- The Washington Times - Thursday, December 14, 2006

RICHMOND — Gov. Timothy M. Kaine will recommend an additional $500 million for specific road and rail projects in his budget today, but separately will again seek unspecified “long-term, sustainable” transportation revenue next year.

Mr. Kaine told the Commonwealth Transportation Board yesterday that the $500 million is a one-time infusion for a handful of projects, but leaves critical and recurring needs untouched.

The spending will be part of the midcourse recommendations he will offer to the General Assembly today for the second half of the two-year state budget belatedly adopted in June.
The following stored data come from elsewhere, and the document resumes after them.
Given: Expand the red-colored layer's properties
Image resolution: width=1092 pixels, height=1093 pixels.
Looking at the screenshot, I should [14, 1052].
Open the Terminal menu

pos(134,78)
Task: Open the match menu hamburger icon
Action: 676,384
Among the proposed uses for the outlay:

• $305 million to support public-private construction projects on the Capital Beltway in Northern Virginia, the Hillsville bypass on State Highway 58, the Interstate 64-264 interchange in Hampton Roads, and Route 50 in Fairfax and Loudoun counties.

• $125 million for rail and transit improvements, the Washington region’s Metro service, the Virginia Railway Express commuter line and light rail systems for Norfolk.

• $50 million to relocate rail lines and startup for the Craney Island port-expansion project in south Hampton Roads.

• $20 million split between Northern Virginia and Hampton Roads for grants to find technological solutions for congestion in the two regions.

Mr. Kaine said the additional transportation funding from surplus general-fund revenues barely keeps the state ahead of the fast-growing costs of maintaining its existing network of roads.

“No one could claim that this one-time package meets the state’s ongoing transportation needs,” he said, making it clear that he intends to push for the second year in a row new revenues dedicated to transportation.

Last year, Mr. Kaine, a Democrat, proposed more than $3.5 billion in taxes and increased fees and fines to finance a massive backlog of highway and rail construction projects. The Republican-controlled Senate proposed an even larger package, and both died in the Republican-dominated House of Delegates.

Mr. Kaine would not detail what revenue sources he will put before the legislature after it convenes next month, but said it will be separate from the budget.

House Republicans reacted cautiously to his plan to apply $500 million to specified transportation projects, noting that $339 million of that amount was budgeted last year. The money, however, was not spent because the House and Senate failed to agree on a transportation plan despite a record nine months of wrangling.

“I’m glad he embraced the $339 million the House fought for,” said House Majority Leader H. Morgan Griffith of Salem. “He added some of the surplus to it. I’m not going to be critical of him embracing House principles.”

New taxes still hold no appeal to the Republican Party, Mr. Griffith said, but the House would consent to at least one new revenue source: much harsher fines and penalties on drivers who egregiously and repeatedly violate traffic laws.

“We have the abuser fee out there and if he embraces that, fine,” Mr. Griffith said. “Nobody’s going to agree 100 percent, but let’s move forward and see what else we can agree on.”

Also, Mr. Kaine will propose income-tax relief for the lowest-income Virginia households in the budget recommendations.

Mr. Kaine said he will ask lawmakers to boost the minimum income level for people who file separately from the present $7,000 a year to $12,000. The threshold for married couples filing jointly would increase from $14,000 annually to $24,000.

“This is something I believe in deeply, plus you’ve got extra revenue,” Mr. Kaine said in an Associated Press interview yesterday. “Why do it? If you have some extra revenue, that’s a good time to contemplate it.

“I can affect a lot of people by doing this,” he said.

A robust economy in Virginia is projected to yield a surplus of $500 million to $600 million for the state budget year that began July 1.

The governor’s plan, if adopted by the legislature, would take effect Jan. 1, 2008. It would decrease state revenues by nearly $14 million for the second half of fiscal 2007 that ends June 30, 2008, and about $27 million annually after that.

According to administration estimates, Mr. Kaine’s plan would exempt about 147,000 Virginians who had paid an average of $234 in state income taxes from paying any income tax.

Another 176,000 low-income Virginians who had filed tax returns to receive full refunds would no longer have to file.

Mr. Kaine’s tax cut comes at the end of a week that has seen him pledge millions more in funding for public education and health care as well as propose an additional $250 million in bonds for Chesapeake Bay cleanup efforts.